▸ Exercise details: Print every line below. Match each one exactly.

▸ Record set:
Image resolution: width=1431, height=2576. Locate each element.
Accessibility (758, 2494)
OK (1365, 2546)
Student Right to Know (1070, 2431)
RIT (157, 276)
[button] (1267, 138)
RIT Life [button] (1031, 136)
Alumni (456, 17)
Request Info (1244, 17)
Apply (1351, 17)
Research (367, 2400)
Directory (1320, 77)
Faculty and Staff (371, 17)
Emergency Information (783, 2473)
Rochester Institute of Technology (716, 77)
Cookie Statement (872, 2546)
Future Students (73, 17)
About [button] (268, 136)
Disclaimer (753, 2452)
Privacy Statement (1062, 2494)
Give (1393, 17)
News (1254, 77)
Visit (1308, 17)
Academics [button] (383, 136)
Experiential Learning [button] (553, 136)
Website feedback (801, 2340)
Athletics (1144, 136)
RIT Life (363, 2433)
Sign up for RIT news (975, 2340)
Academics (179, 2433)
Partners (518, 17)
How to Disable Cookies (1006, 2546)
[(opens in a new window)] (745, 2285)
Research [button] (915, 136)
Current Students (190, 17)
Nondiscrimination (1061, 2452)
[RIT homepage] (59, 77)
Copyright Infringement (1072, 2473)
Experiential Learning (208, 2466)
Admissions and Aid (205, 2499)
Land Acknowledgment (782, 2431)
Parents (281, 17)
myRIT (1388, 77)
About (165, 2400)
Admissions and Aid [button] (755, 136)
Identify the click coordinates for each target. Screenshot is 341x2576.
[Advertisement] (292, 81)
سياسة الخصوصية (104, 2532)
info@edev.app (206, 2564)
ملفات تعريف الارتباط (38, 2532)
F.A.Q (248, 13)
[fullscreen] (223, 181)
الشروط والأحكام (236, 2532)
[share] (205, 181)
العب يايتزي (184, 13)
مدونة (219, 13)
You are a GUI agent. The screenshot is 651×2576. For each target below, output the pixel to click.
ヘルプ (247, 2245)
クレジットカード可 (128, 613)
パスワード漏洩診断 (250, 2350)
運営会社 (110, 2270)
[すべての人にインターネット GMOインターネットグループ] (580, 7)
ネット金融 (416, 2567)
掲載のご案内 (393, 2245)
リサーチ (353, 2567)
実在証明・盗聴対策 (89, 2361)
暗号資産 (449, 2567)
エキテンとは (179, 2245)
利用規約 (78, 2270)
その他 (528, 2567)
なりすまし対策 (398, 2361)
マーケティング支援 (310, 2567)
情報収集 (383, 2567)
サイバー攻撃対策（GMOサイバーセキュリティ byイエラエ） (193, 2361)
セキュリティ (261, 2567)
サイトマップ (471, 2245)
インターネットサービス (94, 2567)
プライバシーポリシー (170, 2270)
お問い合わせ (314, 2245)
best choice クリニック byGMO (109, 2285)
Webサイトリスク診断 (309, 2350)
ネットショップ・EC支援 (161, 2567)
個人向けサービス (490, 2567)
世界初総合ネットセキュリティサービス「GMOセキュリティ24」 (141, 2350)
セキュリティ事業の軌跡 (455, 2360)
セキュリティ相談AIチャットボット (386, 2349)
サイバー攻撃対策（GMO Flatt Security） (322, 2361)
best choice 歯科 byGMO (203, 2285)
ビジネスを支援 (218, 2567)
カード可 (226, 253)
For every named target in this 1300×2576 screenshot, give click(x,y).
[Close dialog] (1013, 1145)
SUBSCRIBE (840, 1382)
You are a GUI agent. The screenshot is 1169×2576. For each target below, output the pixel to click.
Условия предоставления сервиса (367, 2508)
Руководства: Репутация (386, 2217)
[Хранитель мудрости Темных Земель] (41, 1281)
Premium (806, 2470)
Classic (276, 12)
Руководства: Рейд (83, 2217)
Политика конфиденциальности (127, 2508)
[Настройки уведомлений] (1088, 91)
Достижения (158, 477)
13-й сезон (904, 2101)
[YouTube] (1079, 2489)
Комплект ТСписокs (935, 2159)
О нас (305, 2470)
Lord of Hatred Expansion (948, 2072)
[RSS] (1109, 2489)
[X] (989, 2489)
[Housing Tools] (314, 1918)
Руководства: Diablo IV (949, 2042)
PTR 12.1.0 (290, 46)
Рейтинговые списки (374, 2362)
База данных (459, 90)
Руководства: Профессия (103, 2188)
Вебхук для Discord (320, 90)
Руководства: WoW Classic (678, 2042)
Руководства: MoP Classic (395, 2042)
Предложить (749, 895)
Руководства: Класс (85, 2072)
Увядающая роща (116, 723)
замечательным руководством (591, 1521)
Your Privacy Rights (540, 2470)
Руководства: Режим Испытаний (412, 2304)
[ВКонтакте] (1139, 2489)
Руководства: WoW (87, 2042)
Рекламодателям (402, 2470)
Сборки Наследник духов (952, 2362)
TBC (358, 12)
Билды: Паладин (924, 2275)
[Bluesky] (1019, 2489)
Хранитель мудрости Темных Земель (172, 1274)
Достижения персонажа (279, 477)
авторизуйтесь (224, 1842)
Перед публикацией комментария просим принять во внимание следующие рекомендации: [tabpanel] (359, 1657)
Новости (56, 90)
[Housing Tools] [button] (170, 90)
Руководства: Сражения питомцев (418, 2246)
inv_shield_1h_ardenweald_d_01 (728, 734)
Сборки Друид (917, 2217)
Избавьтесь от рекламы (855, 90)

▸ Written response:
Image resolution: width=1431, height=2576. Locate each element.
Accessibility (758, 2494)
OK (1365, 2546)
Student Right to Know (1070, 2431)
RIT (157, 276)
[button] (1267, 138)
RIT Life [button] (1031, 136)
Alumni (456, 17)
Request Info (1244, 17)
Apply (1351, 17)
Research (367, 2400)
Directory (1320, 77)
Faculty and Staff (371, 17)
Emergency Information (783, 2473)
Rochester Institute of Technology (716, 77)
Cookie Statement (872, 2546)
Future Students (73, 17)
About [button] (268, 136)
Disclaimer (753, 2452)
Privacy Statement (1062, 2494)
Give (1393, 17)
News (1254, 77)
Visit (1308, 17)
Academics [button] (383, 136)
Experiential Learning [button] (553, 136)
Website feedback (801, 2340)
Athletics (1144, 136)
RIT Life (363, 2433)
Sign up for RIT news (975, 2340)
Academics (179, 2433)
Partners (518, 17)
How to Disable Cookies (1006, 2546)
[(opens in a new window)] (745, 2285)
Research [button] (915, 136)
Current Students (190, 17)
Nondiscrimination (1061, 2452)
[RIT homepage] (59, 77)
Copyright Infringement (1072, 2473)
Experiential Learning (208, 2466)
Admissions and Aid (205, 2499)
Land Acknowledgment (782, 2431)
Parents (281, 17)
myRIT (1388, 77)
About (165, 2400)
Admissions and Aid [button] (755, 136)
Identify the click coordinates for each target. Screenshot is 341x2576.
[Advertisement] (292, 81)
سياسة الخصوصية (104, 2532)
info@edev.app (206, 2564)
ملفات تعريف الارتباط (38, 2532)
F.A.Q (248, 13)
[fullscreen] (223, 181)
الشروط والأحكام (236, 2532)
[share] (205, 181)
العب يايتزي (184, 13)
مدونة (219, 13)
You are a GUI agent. The screenshot is 651×2576. For each target below, output the pixel to click.
ヘルプ (247, 2245)
クレジットカード可 (128, 613)
パスワード漏洩診断 (250, 2350)
運営会社 (110, 2270)
[すべての人にインターネット GMOインターネットグループ] (580, 7)
ネット金融 (416, 2567)
掲載のご案内 (393, 2245)
リサーチ (353, 2567)
実在証明・盗聴対策 (89, 2361)
暗号資産 (449, 2567)
エキテンとは (179, 2245)
利用規約 (78, 2270)
その他 (528, 2567)
なりすまし対策 (398, 2361)
マーケティング支援 (310, 2567)
情報収集 (383, 2567)
サイバー攻撃対策（GMOサイバーセキュリティ byイエラエ） (193, 2361)
セキュリティ (261, 2567)
サイトマップ (471, 2245)
インターネットサービス (94, 2567)
プライバシーポリシー (170, 2270)
お問い合わせ (314, 2245)
best choice クリニック byGMO (109, 2285)
Webサイトリスク診断 (309, 2350)
ネットショップ・EC支援 (161, 2567)
個人向けサービス (490, 2567)
世界初総合ネットセキュリティサービス「GMOセキュリティ24」 (141, 2350)
セキュリティ事業の軌跡 (455, 2360)
セキュリティ相談AIチャットボット (386, 2349)
サイバー攻撃対策（GMO Flatt Security） (322, 2361)
best choice 歯科 byGMO (203, 2285)
ビジネスを支援 (218, 2567)
カード可 (226, 253)
For every named target in this 1300×2576 screenshot, give click(x,y).
[Close dialog] (1013, 1145)
SUBSCRIBE (840, 1382)
You are a GUI agent. The screenshot is 1169×2576. For each target below, output the pixel to click.
Условия предоставления сервиса (367, 2508)
Руководства: Репутация (386, 2217)
[Хранитель мудрости Темных Земель] (41, 1281)
Premium (806, 2470)
Classic (276, 12)
Руководства: Рейд (83, 2217)
Политика конфиденциальности (127, 2508)
[Настройки уведомлений] (1088, 91)
Достижения (158, 477)
13-й сезон (904, 2101)
[YouTube] (1079, 2489)
Комплект ТСписокs (935, 2159)
О нас (305, 2470)
Lord of Hatred Expansion (948, 2072)
[RSS] (1109, 2489)
[X] (989, 2489)
[Housing Tools] (314, 1918)
Руководства: Diablo IV (949, 2042)
PTR 12.1.0 (290, 46)
Рейтинговые списки (374, 2362)
База данных (459, 90)
Руководства: Профессия (103, 2188)
Вебхук для Discord (320, 90)
Руководства: WoW Classic (678, 2042)
Руководства: MoP Classic (395, 2042)
Предложить (749, 895)
Руководства: Класс (85, 2072)
Увядающая роща (116, 723)
замечательным руководством (591, 1521)
Your Privacy Rights (540, 2470)
Руководства: Режим Испытаний (412, 2304)
[ВКонтакте] (1139, 2489)
Руководства: WoW (87, 2042)
Рекламодателям (402, 2470)
Сборки Наследник духов (952, 2362)
TBC (358, 12)
Билды: Паладин (924, 2275)
[Bluesky] (1019, 2489)
Хранитель мудрости Темных Земель (172, 1274)
Достижения персонажа (279, 477)
авторизуйтесь (224, 1842)
Перед публикацией комментария просим принять во внимание следующие рекомендации: [tabpanel] (359, 1657)
Новости (56, 90)
[Housing Tools] [button] (170, 90)
Руководства: Сражения питомцев (418, 2246)
inv_shield_1h_ardenweald_d_01 (728, 734)
Сборки Друид (917, 2217)
Избавьтесь от рекламы (855, 90)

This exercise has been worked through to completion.